Additionally, although Caver correctly points out, and this Court recognizes, that White testified that Caver did not live at the house on Melrose Street; that the tote bag and the marijuana belonged to her; and that the mail addressed to Caver were letters that she wrote to Caver when he was in prison, White’s testimony served only to dispute a material fact at issue in this case—namely, whether Caver had substantial control over the area where the marijuana was found—and “disputed material facts ... arising out of testimony must be resolved by the jury.” Finch v. State, 445 So.2d 964, 966 (Ala.Crim.App.1983). White’s testimony did not render the State’s evidence insufficient to support a conviction for first-degree possession of marijuana.

Moreover, although this Court’s opinion holds that the State’s evidence was insufficient to support Caver’s conviction for first-degree possession of marijuana, in doing so, this Court overlooks one key aspect of the State’s case against Caver: The State proceeded against Caver on a theory of complicity—that is, that both Caver and White possessed the marijuana located in their bedroom.
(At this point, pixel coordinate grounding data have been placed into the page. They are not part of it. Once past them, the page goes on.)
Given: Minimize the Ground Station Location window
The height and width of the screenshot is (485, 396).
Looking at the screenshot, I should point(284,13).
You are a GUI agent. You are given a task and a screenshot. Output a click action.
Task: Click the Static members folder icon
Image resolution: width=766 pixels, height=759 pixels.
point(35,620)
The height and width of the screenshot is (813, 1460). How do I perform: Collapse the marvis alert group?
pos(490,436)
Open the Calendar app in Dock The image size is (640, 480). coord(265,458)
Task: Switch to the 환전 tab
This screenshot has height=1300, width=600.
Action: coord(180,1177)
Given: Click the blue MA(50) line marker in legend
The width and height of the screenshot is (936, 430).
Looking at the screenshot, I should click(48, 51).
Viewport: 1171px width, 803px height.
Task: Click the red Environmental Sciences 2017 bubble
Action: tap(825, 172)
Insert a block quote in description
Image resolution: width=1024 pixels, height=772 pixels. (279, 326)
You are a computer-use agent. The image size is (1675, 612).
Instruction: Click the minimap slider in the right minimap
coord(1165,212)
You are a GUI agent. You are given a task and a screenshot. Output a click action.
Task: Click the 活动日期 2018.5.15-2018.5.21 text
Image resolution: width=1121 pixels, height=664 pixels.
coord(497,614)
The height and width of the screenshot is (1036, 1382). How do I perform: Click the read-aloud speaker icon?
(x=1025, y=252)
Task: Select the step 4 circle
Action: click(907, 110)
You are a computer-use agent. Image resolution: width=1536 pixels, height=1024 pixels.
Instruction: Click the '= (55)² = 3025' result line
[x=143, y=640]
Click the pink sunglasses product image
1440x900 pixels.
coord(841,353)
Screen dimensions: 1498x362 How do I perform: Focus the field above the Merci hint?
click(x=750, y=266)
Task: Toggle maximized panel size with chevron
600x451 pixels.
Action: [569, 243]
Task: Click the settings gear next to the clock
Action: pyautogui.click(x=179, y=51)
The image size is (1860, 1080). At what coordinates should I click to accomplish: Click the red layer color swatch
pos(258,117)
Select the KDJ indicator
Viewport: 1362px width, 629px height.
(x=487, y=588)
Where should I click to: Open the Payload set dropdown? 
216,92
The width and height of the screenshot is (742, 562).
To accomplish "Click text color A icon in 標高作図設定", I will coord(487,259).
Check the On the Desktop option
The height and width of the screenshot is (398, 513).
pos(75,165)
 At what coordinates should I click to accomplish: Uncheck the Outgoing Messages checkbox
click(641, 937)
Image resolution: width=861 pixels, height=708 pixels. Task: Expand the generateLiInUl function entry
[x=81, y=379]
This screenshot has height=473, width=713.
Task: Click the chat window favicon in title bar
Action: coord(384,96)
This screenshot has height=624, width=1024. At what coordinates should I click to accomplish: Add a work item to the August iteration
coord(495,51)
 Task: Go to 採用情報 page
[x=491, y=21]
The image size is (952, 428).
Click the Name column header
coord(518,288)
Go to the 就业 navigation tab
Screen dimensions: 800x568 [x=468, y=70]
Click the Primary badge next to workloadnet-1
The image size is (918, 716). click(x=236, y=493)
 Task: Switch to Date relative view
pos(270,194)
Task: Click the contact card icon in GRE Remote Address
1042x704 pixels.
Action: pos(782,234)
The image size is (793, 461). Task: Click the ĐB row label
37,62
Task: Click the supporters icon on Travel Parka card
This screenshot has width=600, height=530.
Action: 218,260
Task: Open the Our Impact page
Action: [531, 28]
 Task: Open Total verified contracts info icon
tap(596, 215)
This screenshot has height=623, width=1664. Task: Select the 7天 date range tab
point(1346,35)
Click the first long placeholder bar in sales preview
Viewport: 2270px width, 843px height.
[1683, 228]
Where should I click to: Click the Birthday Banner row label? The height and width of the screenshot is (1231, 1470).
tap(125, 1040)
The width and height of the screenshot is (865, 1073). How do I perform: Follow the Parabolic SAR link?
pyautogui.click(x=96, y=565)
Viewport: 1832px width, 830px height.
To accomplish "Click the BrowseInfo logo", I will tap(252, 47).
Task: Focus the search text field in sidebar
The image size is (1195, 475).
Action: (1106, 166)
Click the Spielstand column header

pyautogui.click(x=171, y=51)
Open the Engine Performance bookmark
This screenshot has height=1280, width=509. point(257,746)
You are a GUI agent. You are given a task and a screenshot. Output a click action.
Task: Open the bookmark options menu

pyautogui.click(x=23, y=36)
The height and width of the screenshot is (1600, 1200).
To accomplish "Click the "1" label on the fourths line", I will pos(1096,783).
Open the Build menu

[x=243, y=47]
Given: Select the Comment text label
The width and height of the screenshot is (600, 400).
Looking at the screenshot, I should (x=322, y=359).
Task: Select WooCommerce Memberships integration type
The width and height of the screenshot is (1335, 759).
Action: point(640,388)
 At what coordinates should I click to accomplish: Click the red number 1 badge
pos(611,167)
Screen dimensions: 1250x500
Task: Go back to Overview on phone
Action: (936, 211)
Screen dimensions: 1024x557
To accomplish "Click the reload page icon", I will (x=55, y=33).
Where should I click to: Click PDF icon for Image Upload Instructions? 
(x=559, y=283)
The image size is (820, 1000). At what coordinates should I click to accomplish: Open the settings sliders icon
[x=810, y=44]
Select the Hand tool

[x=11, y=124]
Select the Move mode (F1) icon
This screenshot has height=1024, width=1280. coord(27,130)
This Court has explained that “[cjases have held that where the appellant never actually had possession of the drugs during the commission of the crime, he may nonetheless be guilty of aiding and abetting as well as having constructive possession of the drugs via a co-conspirator.” Wright v. State, 494 So.2d at 937 (citing United States v. Cannington, 729 F.2d 702 (11th Cir.1984)). A defendant’s complicity in an offense is a question for the jury. Wright v. State, 494 So.2d 936, 937 (Ala.Crim.App.1986).

Because the State’s evidence was sufficient to establish a prima facie case of first-degree possession of marijuana, I dissent as to Part I of this Court’s opinion. 
      
      . Additionally, I note that, although not mentioned in this Court's opinion, Caver was also indicted for one count of unlawful distribution of a controlled substance, see § 13A-12-211, Ala. Code 1975. That charge, however, was nolle prossed by the State before trial. (R. 7.) Because this Court now remands this case to the circuit court for that court to provide Caver a new trial on his charge of possession of drug paraphernalia, it is possible that the State could resurrect Caver’s unlawful-distribution-of-a-controlled-substance charge.